═════ INPUT DATA

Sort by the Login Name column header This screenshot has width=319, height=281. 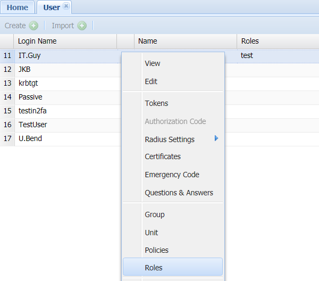(x=37, y=41)
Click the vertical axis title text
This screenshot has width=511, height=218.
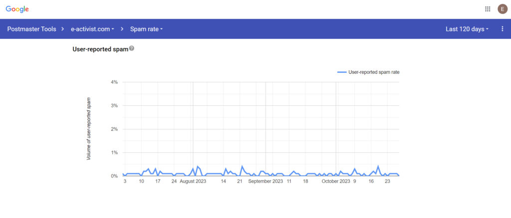point(89,129)
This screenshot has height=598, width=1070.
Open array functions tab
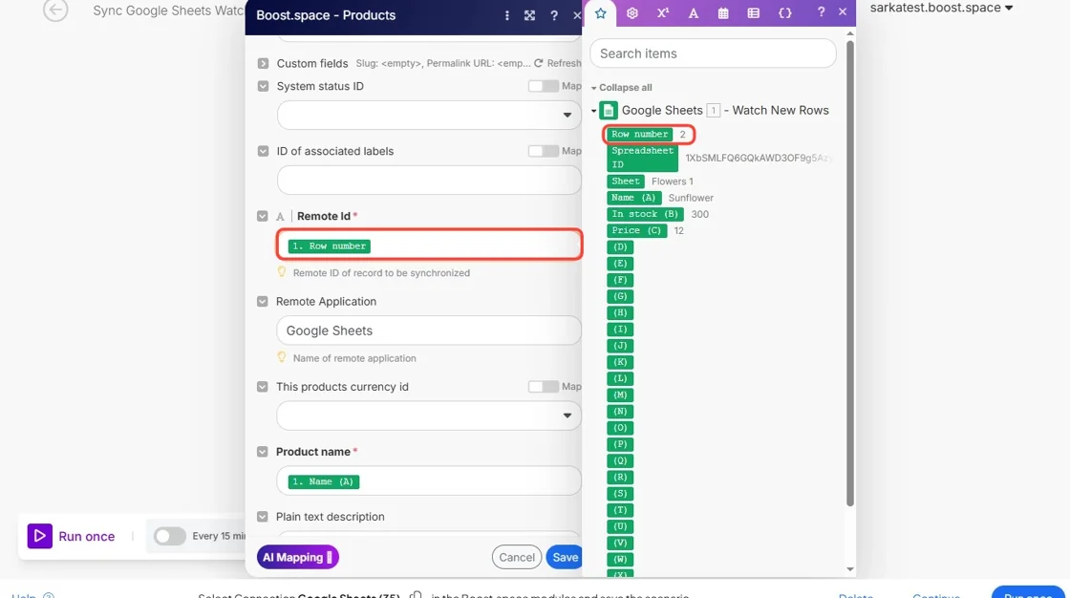(x=754, y=13)
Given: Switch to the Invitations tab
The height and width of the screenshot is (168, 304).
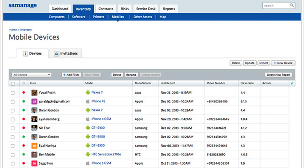Looking at the screenshot, I should pyautogui.click(x=66, y=54).
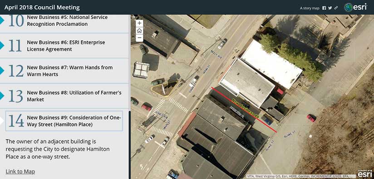
Task: Open entry 12 Warm Hands from Warm Hearts
Action: point(64,71)
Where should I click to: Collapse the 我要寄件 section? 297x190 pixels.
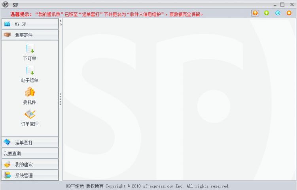click(30, 35)
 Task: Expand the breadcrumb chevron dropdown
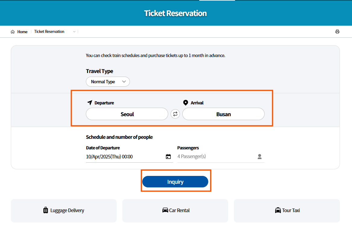point(74,32)
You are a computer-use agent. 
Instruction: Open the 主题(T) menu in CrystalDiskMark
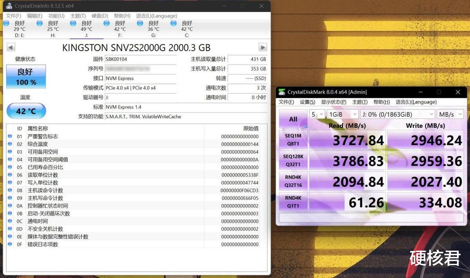(360, 102)
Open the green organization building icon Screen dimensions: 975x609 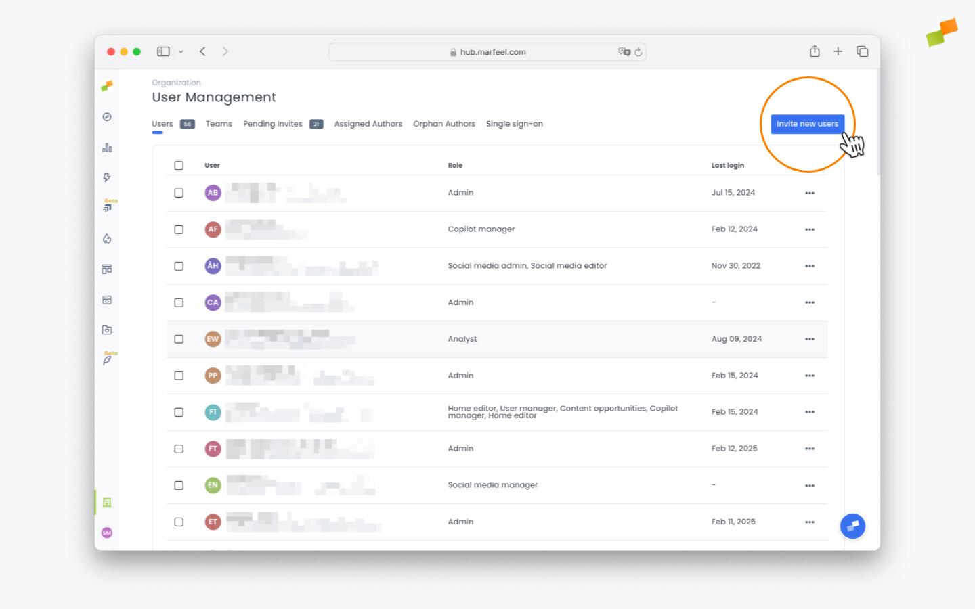tap(106, 502)
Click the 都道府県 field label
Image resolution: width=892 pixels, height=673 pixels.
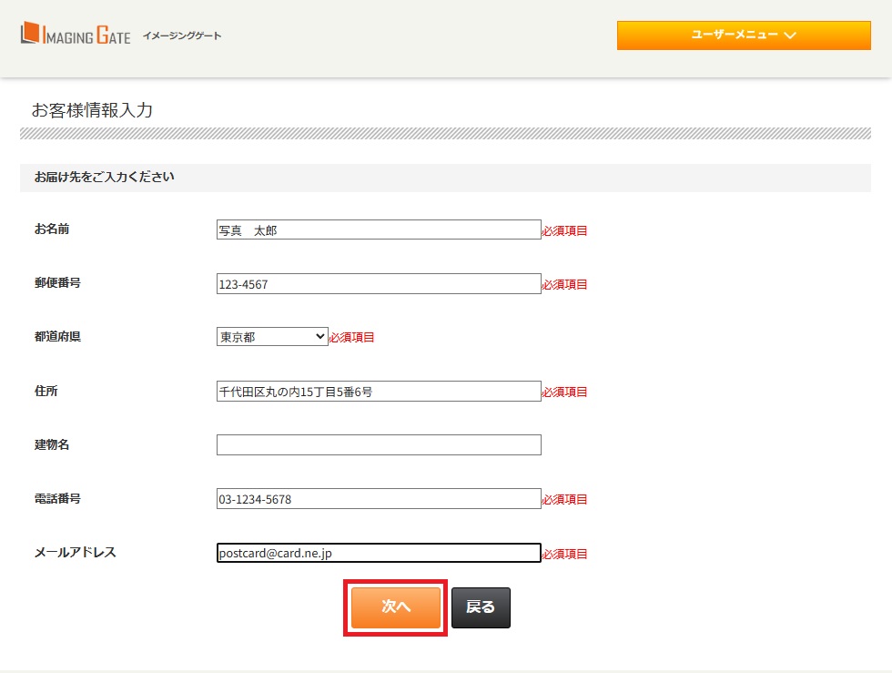[57, 337]
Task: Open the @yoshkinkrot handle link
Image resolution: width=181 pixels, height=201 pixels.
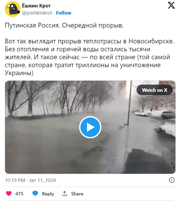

══════════

## WHAT TO DO
Nothing but the lines from the one holding "Image resolution: width=892" to the end of the entries above should be echoed, exactly and with both ends included; omit the pictures.

## SOLUTION TO THIS EXERCISE
Image resolution: width=892 pixels, height=673 pixels.
[57, 337]
Task: Open the @yoshkinkrot handle link
Image resolution: width=181 pixels, height=201 pixels.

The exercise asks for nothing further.